• [ACTION ITEM]: What you give back should be exactly the lines from the one with "This screenshot has height=930, width=930." through the final line of the material, pictures removed; please add nothing.

• [THE INPUT]:

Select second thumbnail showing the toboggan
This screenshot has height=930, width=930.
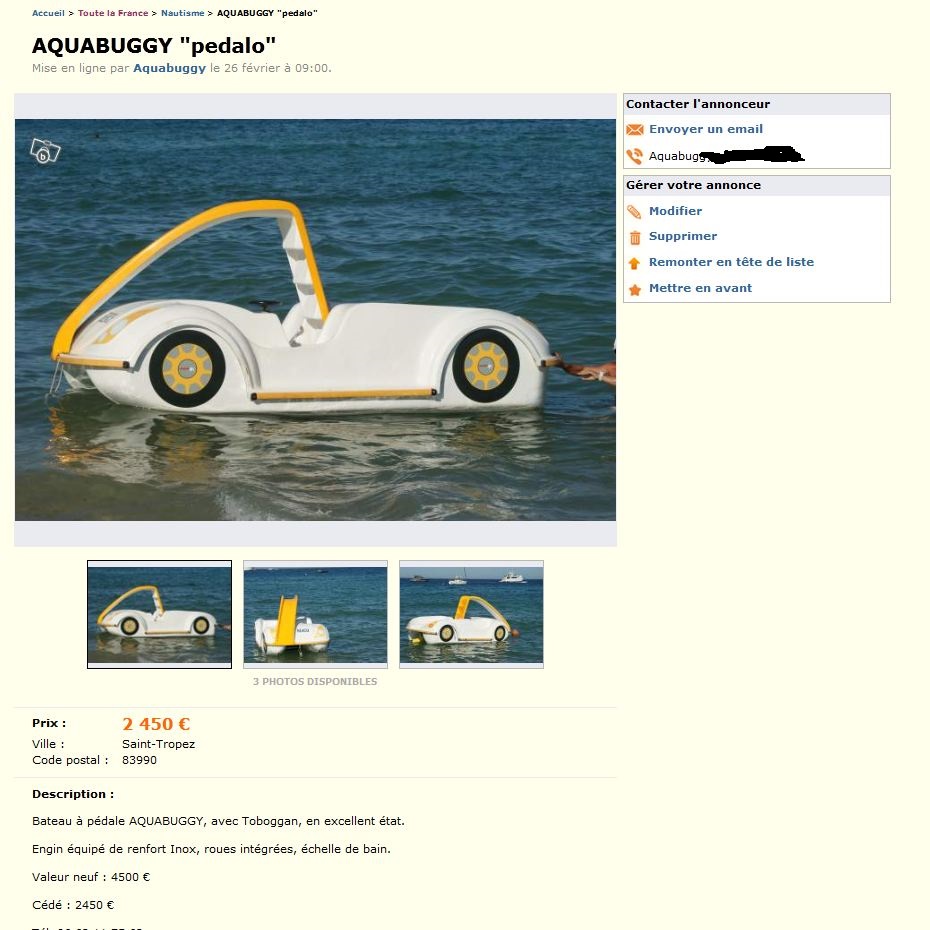pos(316,614)
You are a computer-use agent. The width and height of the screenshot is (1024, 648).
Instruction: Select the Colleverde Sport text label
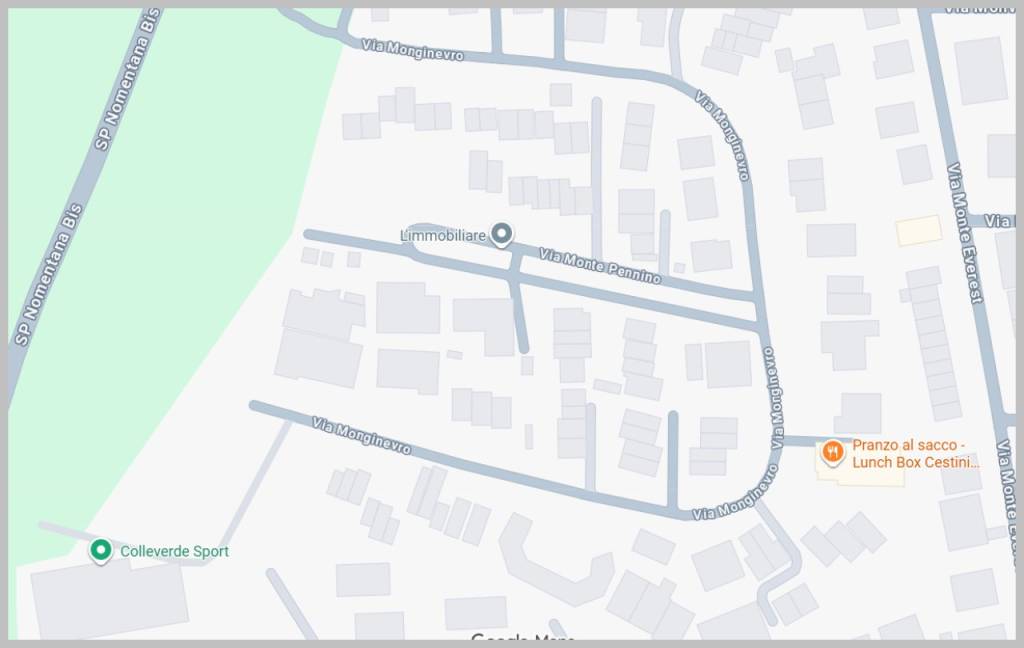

• [YOUR SOLUTION]:
This screenshot has height=930, width=930.
pos(316,614)
You are a computer-use agent. The width and height of the screenshot is (1024, 648).
Instruction: Select the Colleverde Sport text label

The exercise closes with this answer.